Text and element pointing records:
------------------------------------------------------------

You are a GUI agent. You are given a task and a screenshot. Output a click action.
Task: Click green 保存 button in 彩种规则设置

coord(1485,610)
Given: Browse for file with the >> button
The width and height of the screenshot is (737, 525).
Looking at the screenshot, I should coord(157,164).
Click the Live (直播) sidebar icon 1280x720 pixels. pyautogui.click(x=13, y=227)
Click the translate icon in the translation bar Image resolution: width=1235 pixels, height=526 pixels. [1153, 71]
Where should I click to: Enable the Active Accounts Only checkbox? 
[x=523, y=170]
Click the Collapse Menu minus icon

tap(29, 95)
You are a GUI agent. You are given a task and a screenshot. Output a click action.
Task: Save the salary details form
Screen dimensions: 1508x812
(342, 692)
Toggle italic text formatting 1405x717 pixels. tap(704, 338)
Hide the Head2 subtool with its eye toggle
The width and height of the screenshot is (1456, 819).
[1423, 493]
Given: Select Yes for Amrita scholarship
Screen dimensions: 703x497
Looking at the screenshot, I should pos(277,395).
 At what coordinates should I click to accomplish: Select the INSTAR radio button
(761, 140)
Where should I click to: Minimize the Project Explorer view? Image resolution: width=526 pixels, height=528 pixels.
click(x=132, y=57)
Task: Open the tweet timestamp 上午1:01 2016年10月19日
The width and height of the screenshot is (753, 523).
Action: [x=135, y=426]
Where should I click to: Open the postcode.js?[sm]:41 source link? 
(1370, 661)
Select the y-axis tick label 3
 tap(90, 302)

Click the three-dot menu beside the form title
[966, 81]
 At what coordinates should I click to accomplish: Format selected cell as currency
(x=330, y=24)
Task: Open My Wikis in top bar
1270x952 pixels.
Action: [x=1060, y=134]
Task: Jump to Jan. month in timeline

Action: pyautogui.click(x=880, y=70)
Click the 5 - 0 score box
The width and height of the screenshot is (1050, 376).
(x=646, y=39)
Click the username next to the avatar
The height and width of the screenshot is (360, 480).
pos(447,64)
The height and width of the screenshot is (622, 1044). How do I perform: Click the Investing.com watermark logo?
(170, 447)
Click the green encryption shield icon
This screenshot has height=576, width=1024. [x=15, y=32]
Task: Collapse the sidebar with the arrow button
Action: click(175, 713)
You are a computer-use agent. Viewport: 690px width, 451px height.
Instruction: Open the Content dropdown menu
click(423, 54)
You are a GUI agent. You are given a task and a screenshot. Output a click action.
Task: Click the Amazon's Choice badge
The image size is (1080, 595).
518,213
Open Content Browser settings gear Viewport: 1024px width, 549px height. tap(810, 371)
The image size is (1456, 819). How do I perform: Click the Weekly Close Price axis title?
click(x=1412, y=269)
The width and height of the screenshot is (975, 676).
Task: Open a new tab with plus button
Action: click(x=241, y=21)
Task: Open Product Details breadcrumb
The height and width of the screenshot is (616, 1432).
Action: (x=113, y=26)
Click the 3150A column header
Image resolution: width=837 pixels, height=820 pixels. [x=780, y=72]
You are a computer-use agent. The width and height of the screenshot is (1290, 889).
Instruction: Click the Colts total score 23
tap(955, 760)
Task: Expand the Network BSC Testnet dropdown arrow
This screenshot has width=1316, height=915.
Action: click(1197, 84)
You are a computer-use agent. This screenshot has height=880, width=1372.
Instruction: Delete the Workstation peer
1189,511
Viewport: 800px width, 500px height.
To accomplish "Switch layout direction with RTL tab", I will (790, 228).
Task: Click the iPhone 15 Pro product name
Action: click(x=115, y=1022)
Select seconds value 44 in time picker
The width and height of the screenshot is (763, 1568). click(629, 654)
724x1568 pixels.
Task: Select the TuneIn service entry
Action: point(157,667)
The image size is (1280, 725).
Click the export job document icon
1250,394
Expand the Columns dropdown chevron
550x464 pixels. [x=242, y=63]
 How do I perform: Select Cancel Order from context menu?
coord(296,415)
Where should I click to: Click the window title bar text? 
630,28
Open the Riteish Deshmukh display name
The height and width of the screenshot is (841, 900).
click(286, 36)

------------------------------------------------------------

**WORK REQUIRED**
Rewrite the part of the material that opens with the line containing "Click the Live" and closes with the line containing "[x=523, y=170]", both of those lines included, keeping every line as is except that each coordinate in the answers is raised by 61.

**THE COMPLETED TASK**
Click the Live (直播) sidebar icon 1280x720 pixels. pyautogui.click(x=74, y=288)
Click the translate icon in the translation bar Image resolution: width=1235 pixels, height=526 pixels. [1214, 132]
Where should I click to: Enable the Active Accounts Only checkbox? 
[x=584, y=231]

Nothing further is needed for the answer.